======== Page extract ========

Asynchronous Communication (Message Queues)

Services communicate through a message broker. The sender doesn't wait for a response:

// Async: Order service publishes event, doesn't wait
async function placeOrder(orderData: CreateOrderInput) {
  const order = await db.orders.create({ data: orderData });
  
  // Publish event — returns immediately
  await messageQueue.publish("order.placed", {
    orderId: order.id,
    customerId: order.customerId,
    items: order.items,
    total: order.total,
  });
  
  return order; // Response doesn't depend on downstream services
}
 
// Email service subscribes and processes independently
messageQueue.subscribe("order.placed", async (event) => {
  await sendOrderConfirmationEmail(event.customerId, event.orderId);
});
 
// Inventory service subscribes and processes independently
messageQueue.subscribe("order.placed", async (event) => {
  await reserveInventory(event.items);
});

When async works:

✓ Fire-and-forget operations (send email, update analytics)
✓ Long-running processes (generate report, process image)
✓ Fan-out patterns (one event triggers multiple handlers)
✓ Decoupling services (sender doesn't know about receivers)
✓ Handling traffic spikes (queue absorbs burst, consumers process at their pace)

✗ When the caller needs an immediate response from the consumer
✗ For simple request-response queries
✗ When ordering guarantees are critical (need careful design)

The Saga Pattern (Multi-Service Transactions)

======== Source information ========

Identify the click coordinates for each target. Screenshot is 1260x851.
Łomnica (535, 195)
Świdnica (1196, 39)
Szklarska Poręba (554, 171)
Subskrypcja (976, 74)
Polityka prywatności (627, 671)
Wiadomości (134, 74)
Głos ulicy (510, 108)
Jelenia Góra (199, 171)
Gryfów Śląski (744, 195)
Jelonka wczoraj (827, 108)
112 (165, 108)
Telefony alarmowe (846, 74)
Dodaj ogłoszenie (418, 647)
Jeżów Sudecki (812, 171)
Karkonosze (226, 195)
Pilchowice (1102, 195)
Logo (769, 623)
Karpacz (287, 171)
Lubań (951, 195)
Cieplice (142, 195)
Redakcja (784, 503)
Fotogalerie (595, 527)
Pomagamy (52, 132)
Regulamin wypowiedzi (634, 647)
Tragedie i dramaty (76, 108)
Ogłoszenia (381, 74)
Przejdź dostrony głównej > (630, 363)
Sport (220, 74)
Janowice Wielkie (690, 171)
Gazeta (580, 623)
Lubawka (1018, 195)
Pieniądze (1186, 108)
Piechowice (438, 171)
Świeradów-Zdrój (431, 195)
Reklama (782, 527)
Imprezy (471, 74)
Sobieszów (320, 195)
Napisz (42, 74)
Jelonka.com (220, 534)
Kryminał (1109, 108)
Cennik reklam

========

[Work request]
Answer these questions using the asynchronous communication text.
1. Under what event name does the order service publish its message?
2. Which function does the inventory service call when it handles that event?
3. What two examples does the text list for long-running processes?

[Answer section]
1. "order.placed"
2. reserveInventory
3. Generating a report and processing an image